Sassnitz is a town on Germany's largest island, Rügen.
The 1992 closed cinema Stubnitz-Lichtspiele is a listed building. I found this information on the website (very detailed and with many pictures) of Landesdenkmalpflege Mecklenburg-Vorpommern:
"In 1948, a fish combine founded in Sassnitz with 2000 employees and the location with a Baltic Sea port led to the young town developing into an important GDR industrial location. In this context, numerous apartments and schools were built. The planning for the construction of a representative cultural center was already made in 1955, initially a different location was planned for this.
The rapid development of the former fishing village into a town finally led to the construction of the cultural center with an integrated cinema, restaurant and spa, which was completed in 1958. With its location next to the train station and in a prominent urban development position, the Stubnitz cinema quickly developed into the cultural center of the town.

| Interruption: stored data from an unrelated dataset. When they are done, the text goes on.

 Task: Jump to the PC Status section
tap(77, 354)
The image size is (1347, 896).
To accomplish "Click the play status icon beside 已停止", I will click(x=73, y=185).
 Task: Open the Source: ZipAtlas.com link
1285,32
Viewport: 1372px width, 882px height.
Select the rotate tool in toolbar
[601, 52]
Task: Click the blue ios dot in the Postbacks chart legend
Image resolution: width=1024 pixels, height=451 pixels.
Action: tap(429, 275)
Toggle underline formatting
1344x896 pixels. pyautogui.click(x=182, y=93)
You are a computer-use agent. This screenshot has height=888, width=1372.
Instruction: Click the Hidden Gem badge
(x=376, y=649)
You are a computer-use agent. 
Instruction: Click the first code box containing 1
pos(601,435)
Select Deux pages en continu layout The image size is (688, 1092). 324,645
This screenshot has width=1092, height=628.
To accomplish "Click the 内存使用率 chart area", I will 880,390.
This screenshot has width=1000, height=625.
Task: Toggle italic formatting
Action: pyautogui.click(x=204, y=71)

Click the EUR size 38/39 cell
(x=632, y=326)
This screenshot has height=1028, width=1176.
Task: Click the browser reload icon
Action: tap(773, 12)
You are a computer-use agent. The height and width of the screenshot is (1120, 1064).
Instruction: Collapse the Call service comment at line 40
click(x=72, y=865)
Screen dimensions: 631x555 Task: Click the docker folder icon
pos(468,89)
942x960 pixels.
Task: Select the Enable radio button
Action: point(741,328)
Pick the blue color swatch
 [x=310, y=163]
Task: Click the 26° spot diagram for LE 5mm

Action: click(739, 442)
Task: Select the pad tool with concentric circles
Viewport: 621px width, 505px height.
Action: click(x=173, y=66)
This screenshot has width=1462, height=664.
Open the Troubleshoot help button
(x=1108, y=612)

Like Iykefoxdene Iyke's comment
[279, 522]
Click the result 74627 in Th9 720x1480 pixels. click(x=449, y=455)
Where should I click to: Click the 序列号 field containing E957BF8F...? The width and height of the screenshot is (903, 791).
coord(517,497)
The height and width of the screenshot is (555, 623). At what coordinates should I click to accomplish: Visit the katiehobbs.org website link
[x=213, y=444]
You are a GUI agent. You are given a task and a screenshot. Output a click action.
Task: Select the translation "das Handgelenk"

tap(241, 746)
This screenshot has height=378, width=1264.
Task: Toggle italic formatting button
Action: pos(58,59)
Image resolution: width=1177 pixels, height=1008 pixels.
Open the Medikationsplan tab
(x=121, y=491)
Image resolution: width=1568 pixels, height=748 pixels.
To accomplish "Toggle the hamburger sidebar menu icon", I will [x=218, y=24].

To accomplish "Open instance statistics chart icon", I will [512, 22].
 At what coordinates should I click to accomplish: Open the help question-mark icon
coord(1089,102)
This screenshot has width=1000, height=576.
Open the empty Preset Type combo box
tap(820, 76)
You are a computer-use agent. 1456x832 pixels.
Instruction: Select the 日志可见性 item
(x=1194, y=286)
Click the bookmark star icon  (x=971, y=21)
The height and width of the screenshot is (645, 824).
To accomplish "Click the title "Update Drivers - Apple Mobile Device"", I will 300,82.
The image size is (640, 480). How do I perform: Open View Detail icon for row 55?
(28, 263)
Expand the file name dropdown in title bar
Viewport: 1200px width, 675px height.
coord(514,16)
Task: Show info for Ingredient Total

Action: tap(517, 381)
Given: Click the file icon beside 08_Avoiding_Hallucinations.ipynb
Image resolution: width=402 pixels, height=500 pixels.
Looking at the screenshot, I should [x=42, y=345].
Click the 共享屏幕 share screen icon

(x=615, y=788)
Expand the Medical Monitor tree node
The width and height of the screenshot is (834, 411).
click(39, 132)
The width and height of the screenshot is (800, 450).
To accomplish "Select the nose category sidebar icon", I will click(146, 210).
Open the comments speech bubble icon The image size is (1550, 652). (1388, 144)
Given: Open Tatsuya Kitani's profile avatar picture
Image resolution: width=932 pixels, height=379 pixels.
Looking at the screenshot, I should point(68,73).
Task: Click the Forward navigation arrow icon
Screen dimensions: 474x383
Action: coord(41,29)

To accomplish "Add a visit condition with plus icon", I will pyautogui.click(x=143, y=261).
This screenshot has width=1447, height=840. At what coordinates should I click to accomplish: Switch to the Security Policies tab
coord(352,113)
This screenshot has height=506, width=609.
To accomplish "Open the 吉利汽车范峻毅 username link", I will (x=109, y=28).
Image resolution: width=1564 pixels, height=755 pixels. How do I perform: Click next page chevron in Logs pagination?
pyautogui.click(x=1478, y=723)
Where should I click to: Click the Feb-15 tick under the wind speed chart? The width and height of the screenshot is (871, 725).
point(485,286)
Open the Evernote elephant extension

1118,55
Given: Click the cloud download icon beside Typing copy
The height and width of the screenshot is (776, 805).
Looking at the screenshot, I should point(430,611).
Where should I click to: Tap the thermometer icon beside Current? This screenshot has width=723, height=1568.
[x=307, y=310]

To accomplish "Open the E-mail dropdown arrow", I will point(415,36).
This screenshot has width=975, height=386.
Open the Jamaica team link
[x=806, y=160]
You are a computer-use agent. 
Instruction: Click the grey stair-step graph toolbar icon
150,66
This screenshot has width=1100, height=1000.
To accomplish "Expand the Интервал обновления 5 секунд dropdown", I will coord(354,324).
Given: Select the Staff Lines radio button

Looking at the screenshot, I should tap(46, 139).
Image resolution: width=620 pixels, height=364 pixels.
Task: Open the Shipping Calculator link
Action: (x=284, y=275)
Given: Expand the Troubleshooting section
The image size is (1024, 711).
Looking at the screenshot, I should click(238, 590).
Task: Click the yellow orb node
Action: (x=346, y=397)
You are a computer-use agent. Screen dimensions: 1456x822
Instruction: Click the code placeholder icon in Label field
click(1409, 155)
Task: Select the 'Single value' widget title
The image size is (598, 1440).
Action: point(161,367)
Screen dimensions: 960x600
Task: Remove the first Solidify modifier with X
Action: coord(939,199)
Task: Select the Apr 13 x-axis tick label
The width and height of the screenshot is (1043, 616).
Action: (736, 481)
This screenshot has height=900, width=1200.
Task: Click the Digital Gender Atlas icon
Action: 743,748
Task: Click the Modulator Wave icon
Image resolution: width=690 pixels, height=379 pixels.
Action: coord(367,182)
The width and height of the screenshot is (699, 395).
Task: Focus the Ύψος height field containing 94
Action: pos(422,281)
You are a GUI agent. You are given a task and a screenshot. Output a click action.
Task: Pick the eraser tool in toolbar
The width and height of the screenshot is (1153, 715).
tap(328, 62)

For the development of post-war architecture in the GDR, the cinema building in Sassnitz is an important architectural document of socialist realism with a very good original tradition and state of preservation of high testimony value. The building is impressive in terms of design, functionality and quality of workmanship and was built in a traditional 1950s style, comparable to the cinemas in Crivitz, Lübz, Plau am See, Malchow and Pasewalk. With its extensive original condition and its architectural quality, the cinema in Sassnitz is one of the most important surviving cinema buildings of the 1950s in Mecklenburg-Western Pomerania."
The name Stubnitz for this cinema refers to the hilly forest landscape near Sassnitz.
The postcard was published in 1962.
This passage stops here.